__SOURCE EXTRACT__

------------

Arcs with labels outside this range are just copied. Caution: the
result may not be a valid Fsa
because labels on final-arcs in `src` (which will be -1) may end
up on non-final arcs in
the result; you can use FixFinalLabels() to fix this.
@param [in] src FsaVec containing individual Fsas that we'll be
inserting into the result. No FSA in `src` have arcs
entering its initial state; this function will crash if this requirement
is violated.
@param [in] index Fsa or FsaVec (2 or 3 axes) that dictates the overall
structure of the result
(the result will have the same number of axes as
`index`.
@param [in] symbol_range_begin Beginning of the range (interval) of
symbols that are to
be replaced with Fsas. Symbols numbered
symbol_range_begin <= i < src.Dim0()
will be replaced with the Fsa in `src[i -
symbol_range_begin]`
@param [out,optional] arc_map_src If not nullptr, will be set to a new
array that
maps from arc-indexes in the result to the corresponding arc
in `src`, or -1 if there was no such arc (for out-of-range
symbols in `index`)

------------

__EXERCISES TO COMPLETE__
a – Retype the passage of the Fsa replacement documentation starting with "Arcs with labels" and going on through "is violated.".
b – Summarize the Fsa replacement documentation in two sentences.
c – Carry on the Fsa replacement documentation from its last line.

__DATASET EXCERPT__

------------

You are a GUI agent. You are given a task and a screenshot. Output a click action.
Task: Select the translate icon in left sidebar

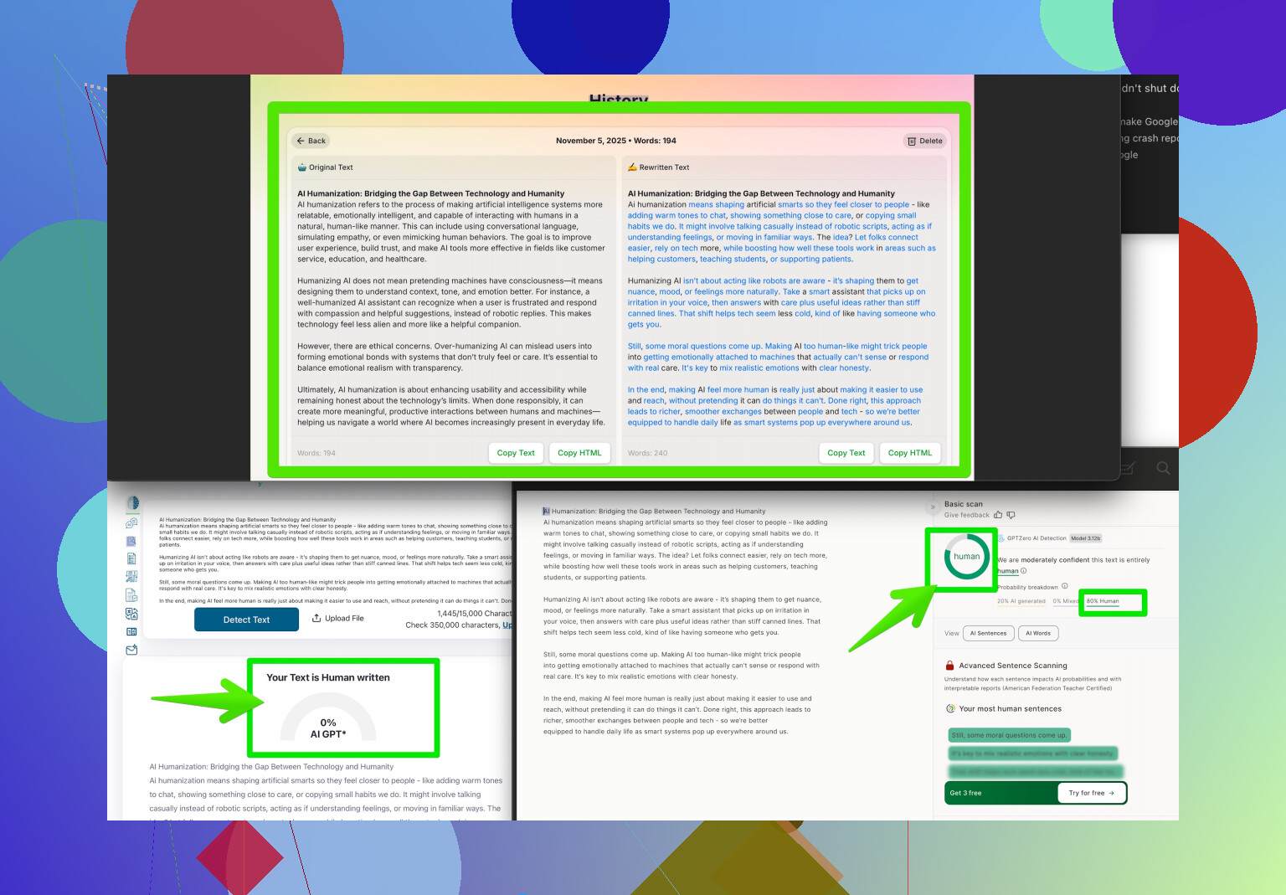click(131, 614)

------------

__REPLIES__
a –
Arcs with labels outside this range are just copied. Caution: the
result may not be a valid Fsa
because labels on final-arcs in `src` (which will be -1) may end
up on non-final arcs in
the result; you can use FixFinalLabels() to fix this.
@param [in] src FsaVec containing individual Fsas that we'll be
inserting into the result. No FSA in `src` have arcs
entering its initial state; this function will crash if this requirement
is violated.

b – Arcs whose labels fall outside the range are copied, but the result may not be a valid Fsa because the -1 labels on final arcs in `src` may end up on non-final arcs, which FixFinalLabels() can fix. The parameters are `src`, the FsaVec of Fsas to insert, none of which may have arcs entering its initial state; `index`, which dictates the structure of the result; `symbol_range_begin`, the beginning of the range of symbols to be replaced; and the optional `arc_map_src`, which maps arc-indexes in the result to the corresponding arcs in `src`, or to -1 if there is no such arc.

c –
@param [out,optional] arc_map_index If not nullptr, will be set to a
new array
that maps from arc-indexes in the result to the arc in `index`
that it originates from, only if it includes the weight from
that arc in `index`; and -1
otherwise). For arcs that result from inserting an Fsa in
`src`, (say, src[i]) they include the
weight from the arc in `index` if the arc was from the initial state in src[i].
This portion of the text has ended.